For the 2012 full year, Chesapeake reported a net loss available to common stockholders of $940 million, or a loss of $1.46 per fully diluted common share, ebitda of $1.914 billion, operating cash flow of $4.069 billion and production of 1.422 trillion cubic feet of natural gas equivalent (tcfe).

The company’s 2012 fourth quarter and full year results include various items that are generally not included in published estimates of the company’s financial results by securities analysts. Excluding such items, Chesapeake reported adjusted net income available to common stockholders of $153 million, or $0.26 per fully diluted common share, and adjusted ebitda of $1.089 billion for the 2012 fourth quarter and adjusted net income available to common stockholders of $285 million, or $0.61 per fully diluted common share, and adjusted ebitda of $3.754 billion for the 2012 full year. The primary excluded items from the 2012 fourth quarter and full year reported results are the following:

  • a noncash after-tax impairment charge of $2.022 billion for the full year related to the carrying value of natural gas and oil properties;
  • an after-tax charge of $122 million related to the full repayment of the company’s May 2012 term loans for the fourth quarter and full year;
  • net unrealized noncash after-tax mark-to-market gains of $78 million for the fourth quarter and $347 million for the full year resulting from the company’s natural gas, oil and natural gas liquids (NGL) and interest rate hedging programs;
  • net after-tax gains of $166 million for the fourth quarter and $163 million for the full year related to gains and losses on sales, including a $176 million after-tax gain on the sale of the company’s midstream subsidiary for the fourth quarter and full year;
  • noncash after-tax charges of $36 million for the fourth quarter and $208 million for the full year related to the impairment of certain fixed assets; and
  • net after-tax gains of $19 million for the fourth quarter and $622 million for the full year related to certain investments, including a $629 million gain for the full year related to the sale of all of the company’s interests in Access Midstream Partners, L.P. (NYSE:ACMP).

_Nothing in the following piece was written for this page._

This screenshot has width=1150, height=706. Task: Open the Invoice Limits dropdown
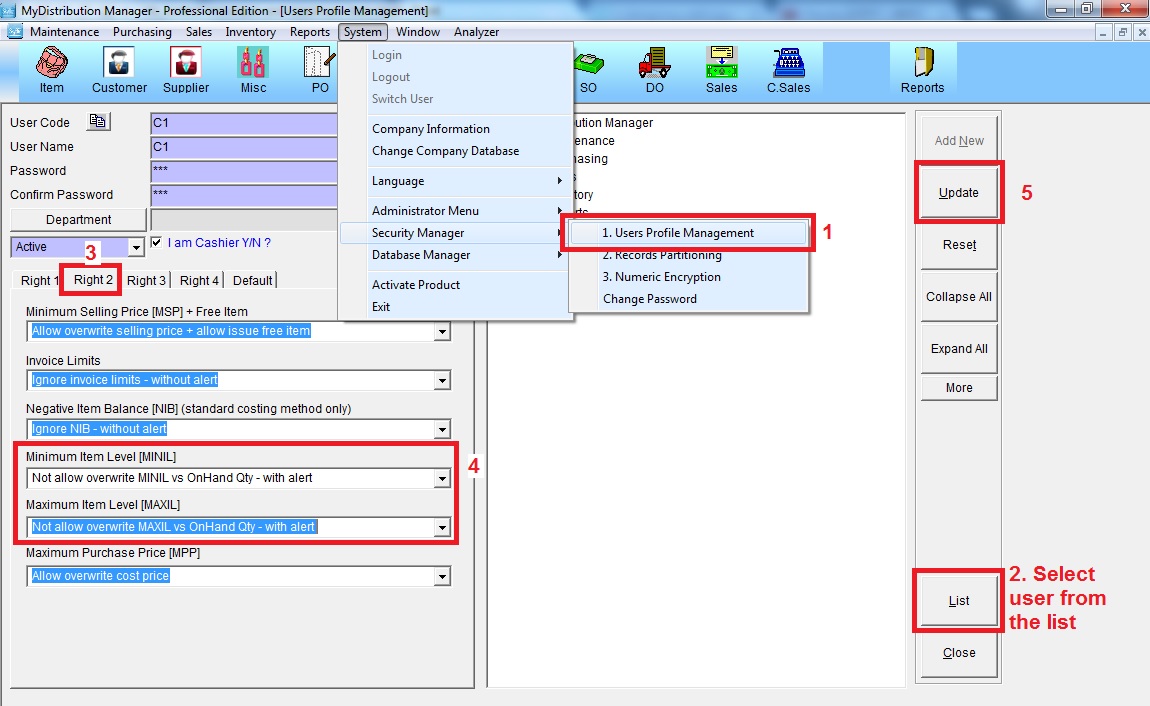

A reconciliation of operating cash flow, ebitda, adjusted ebitda and adjusted net income to comparable financial measures calculated in accordance with generally accepted accounting principles is provided on pages 18 – 21 of this release.

Steven C. Dixon, Chesapeake’s Chief Operating Officer, said, “We continue to deliver on our liquids growth targets, led by a year-over-year increase of nearly 40,000 barrels per day in oil production. We achieved this despite the sale of nearly 18,000 barrels per day of oil production associated with our exit from the Permian Basin during the 2012 third and fourth quarters. We believe this performance ranks Chesapeake among the top three organic oil growth stories in the industry for 2012. I am very proud of what our team has accomplished thus far and look forward to driving further liquids production growth and capital efficiencies in 2013.”

Domenic J. Dell’Osso, Jr., Chesapeake’s Chief Financial Officer, added, “Chesapeake delivered strong results during the 2012 fourth quarter. I am pleased to reaffirm our 2013 guidance for liquids production growth and drilling and completion capital expenditures, while at the same time reducing our cost guidance for many significant categories. Additionally, we are reaffirming the commitment of management and the Board of Directors to reducing financial leverage of the company through asset sales. I would also like to note we have protected a substantial portion of our projected operating cash flows in 2013 through downside hedge protection on approximately 85% of our projected oil production at an average price of $95.45 per barrel and approximately 50% of our projected natural gas production at an average price of $3.62 per mcf. This equates to approximately 72% of our projected 2013 natural gas, oil and NGL revenue, after differentials.”